По-прежнему сильно хромая, вконец вспотевший под толстым суконным пиджаком, с холщовой сумкой в руках Петрок прошел возле костела и приближался к углу уже хорошо знакомого ему здания. С широкого двора наперерез выкатили две легковушки, он едва успел отскочить в сторону, скользнув по ним взглядом. Нет, Червякова там не было. В передней сидел важного вида мужчина в очках, а в задней несколько военных в фуражках, гимнастерках, с ремнями-портупеями через плечо, куда-то быстро покатили по улице, объезжая трамваи. На широком просторе двора по-прежнему было пусто, ни возле дверей, ни за стеклом не видно было ни души, и Петрок даже смешался: как теперь быть, не придется ли идти внутрь здания? Конечно, надо было спросить утром, тогда хоть было у кого. А теперь? Стоять, стучаться или самому открывать двери?
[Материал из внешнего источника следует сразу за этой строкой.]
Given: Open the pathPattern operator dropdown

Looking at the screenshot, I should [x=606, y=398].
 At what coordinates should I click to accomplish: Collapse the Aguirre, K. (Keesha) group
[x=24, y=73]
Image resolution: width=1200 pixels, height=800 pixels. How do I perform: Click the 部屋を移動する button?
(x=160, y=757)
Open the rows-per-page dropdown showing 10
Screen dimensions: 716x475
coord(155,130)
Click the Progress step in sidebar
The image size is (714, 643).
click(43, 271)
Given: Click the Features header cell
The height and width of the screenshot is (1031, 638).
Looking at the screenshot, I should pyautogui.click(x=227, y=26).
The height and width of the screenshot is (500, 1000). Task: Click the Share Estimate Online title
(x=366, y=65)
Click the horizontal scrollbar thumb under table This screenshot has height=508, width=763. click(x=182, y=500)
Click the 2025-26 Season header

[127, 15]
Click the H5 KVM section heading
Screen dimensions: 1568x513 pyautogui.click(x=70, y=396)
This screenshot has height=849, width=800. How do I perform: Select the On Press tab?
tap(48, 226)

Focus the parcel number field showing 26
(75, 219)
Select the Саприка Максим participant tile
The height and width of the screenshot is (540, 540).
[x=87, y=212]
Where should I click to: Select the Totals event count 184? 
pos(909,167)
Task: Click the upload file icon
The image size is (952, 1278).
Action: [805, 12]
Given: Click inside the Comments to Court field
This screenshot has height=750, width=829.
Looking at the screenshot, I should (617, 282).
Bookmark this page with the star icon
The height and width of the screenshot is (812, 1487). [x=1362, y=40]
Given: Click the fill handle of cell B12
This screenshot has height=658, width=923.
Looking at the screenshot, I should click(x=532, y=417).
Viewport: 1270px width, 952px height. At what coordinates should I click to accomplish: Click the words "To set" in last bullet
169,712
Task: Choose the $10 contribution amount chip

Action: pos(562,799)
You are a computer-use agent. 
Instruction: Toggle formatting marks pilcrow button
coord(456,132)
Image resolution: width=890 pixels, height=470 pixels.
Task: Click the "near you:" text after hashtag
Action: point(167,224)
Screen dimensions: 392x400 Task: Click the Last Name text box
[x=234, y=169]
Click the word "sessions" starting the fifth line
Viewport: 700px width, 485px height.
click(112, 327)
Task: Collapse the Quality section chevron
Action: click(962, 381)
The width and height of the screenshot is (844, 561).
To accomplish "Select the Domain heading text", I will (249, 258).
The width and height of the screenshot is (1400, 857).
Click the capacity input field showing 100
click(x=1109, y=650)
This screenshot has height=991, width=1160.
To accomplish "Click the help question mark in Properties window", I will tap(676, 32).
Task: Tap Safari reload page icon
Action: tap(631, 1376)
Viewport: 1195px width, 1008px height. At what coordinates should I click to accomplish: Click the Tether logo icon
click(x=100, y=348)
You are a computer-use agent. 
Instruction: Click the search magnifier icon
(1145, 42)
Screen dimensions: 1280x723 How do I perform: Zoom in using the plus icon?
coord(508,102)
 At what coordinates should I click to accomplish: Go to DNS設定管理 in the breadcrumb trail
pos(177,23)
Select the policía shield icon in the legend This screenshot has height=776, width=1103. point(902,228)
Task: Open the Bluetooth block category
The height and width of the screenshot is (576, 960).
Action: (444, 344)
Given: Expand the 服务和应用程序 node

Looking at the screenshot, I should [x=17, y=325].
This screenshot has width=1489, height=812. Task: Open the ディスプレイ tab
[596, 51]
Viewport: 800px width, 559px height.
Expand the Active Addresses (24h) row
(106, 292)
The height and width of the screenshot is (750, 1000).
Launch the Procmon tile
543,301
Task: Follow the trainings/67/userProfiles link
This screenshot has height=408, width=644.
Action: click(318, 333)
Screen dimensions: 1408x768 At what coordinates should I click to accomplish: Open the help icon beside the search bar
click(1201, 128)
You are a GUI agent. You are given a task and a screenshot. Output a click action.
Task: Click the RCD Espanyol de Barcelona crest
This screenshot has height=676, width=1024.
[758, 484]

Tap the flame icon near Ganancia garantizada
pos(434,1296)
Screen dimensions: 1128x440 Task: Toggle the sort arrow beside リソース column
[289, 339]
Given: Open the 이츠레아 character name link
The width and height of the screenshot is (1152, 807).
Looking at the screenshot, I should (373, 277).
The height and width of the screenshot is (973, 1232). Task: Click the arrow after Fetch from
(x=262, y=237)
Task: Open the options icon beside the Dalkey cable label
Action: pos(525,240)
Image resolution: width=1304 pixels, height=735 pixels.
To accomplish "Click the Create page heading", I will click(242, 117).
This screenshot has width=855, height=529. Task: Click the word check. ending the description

Нерешительно ступая, словно ощупывая подошвами каждую ступеньку, он поднялся на широкое каменное крыльцо и подошел к ближним дверям. Случайно глянул в стекло и содрогнулся от испуга – какой-то загнанный человек смотрел на него из-за двери: обросшее седой щетиной лицо, страдальчески искривленные губы, мокрый от пота лоб и мутная капля, висевшая на кончике разопревшего от жары носа. Петрок отерся, помедлив, несмело тронул широкую ручку двери, подергал сильнее, но дверь ничуть не подалась. Тогда он толкнул ее от себя, но тоже напрасно. В это время за стеклом что-то мелькнуло, и он услышал глуховато-невнятный голос – ну конечно, это был милиционер в знакомой белой рубахе и белой фуражке со звездой над козырьком. Он что-то говорил, но Петрок не слышал и все пробовал открыть дверь. Тогда милиционер сделал шаг в сторону, и невдалеке от Петрока легко распахнулась соседняя дверь.
– Вам что, гражданин?
Наверно, это был другой милиционер, не утрешний, молодой, с приятным чернобровым лицом, тонко перетянутый широким, с наганом ремнем. На левой половине его груди тихонько позвякивал какой-то значок, а рука тем временем придерживала открытой тяжелую дверь, приглашая зайти внутрь. Но Петрок уже не хотел заходить, положив возле ног сумку, он дрожащими пальцами торопливо расстегнул пропитанный потом карман, из которого осторожно извлек мятые листки ходатайства.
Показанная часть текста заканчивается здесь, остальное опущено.